Anti-ACA Ballot Measures: One, Two, Three? Not Quite
Citizens in three states cast their votes on anti-Affordable Care Act (ACA) ballot initiatives on Tuesday. All of the ballot measures presented citizens with an up or down vote on whether the state constitution should be amended to allow its citizens to legally opt out of the law’s requirement to hold health insurance. Many assumed these measures would pass with ease in an anti-establishment atmosphere, but Colorado proved the pundits wrong by defeating its ballot question, Proposition 63 — a noteworthy achievement for advocates. Arizona, the first state to propose an anti-ACA measure, voted 55 percent in favor of the amendment; in Oklahoma there was a two to one margin of support for the measure. It is important to note that this was a largely symbolic vote on health reform — similar to that in Missouri where the measure appeared on the primary ballot and passed.

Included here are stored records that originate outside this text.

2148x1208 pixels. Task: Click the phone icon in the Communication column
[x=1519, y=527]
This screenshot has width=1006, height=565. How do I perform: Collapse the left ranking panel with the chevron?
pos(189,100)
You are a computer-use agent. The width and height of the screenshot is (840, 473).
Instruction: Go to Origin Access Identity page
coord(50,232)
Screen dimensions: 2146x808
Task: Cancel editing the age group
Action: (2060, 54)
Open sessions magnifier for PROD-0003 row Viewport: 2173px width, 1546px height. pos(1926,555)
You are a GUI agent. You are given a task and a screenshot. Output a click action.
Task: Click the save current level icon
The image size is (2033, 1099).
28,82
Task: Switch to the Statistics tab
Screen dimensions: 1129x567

These votes are symbolic because first, the individual mandate, or requirement to purchase health insurance, does not go into effect until 2014; second, the real action is in the courtroom. The ballot measures are all various incarnations of a template developed by the American Legislative Exchange Council (ALEC), a non-profit conservative DC-based group. ALEC is particularly astute at lobbying conservative state legislators to adopt ALEC ballot language, advancing their own legislative agenda. The gist of these measures is that no one is required to have health insurance or pay a penalty.
Second, the issue of the individual mandate is already moving through the court system, driven by a group of mostly (save one) Republican attorneys general who promote the idea that requiring Americans to have health insurance is unconstitutional. The AG-led court case is the Goliath in this story relative to the state amendments; court hearings will be underway as soon as mid-December. It is expected that this lawsuit will continue to roll along toward the Supreme Court where it will ultimately be decided.
That being said, the passage of these ballot initiatives is reflective of popular unrest, frustration, and a general misunderstanding of the health reform law and its implications. Advocates should continue their good work in advancing the benefits of health reform and dissolving fears about its implementation. The bright spot in all the power shifting that occurred overnight is that the 2010 midterm election, in general, was really about “the economy, stupid.”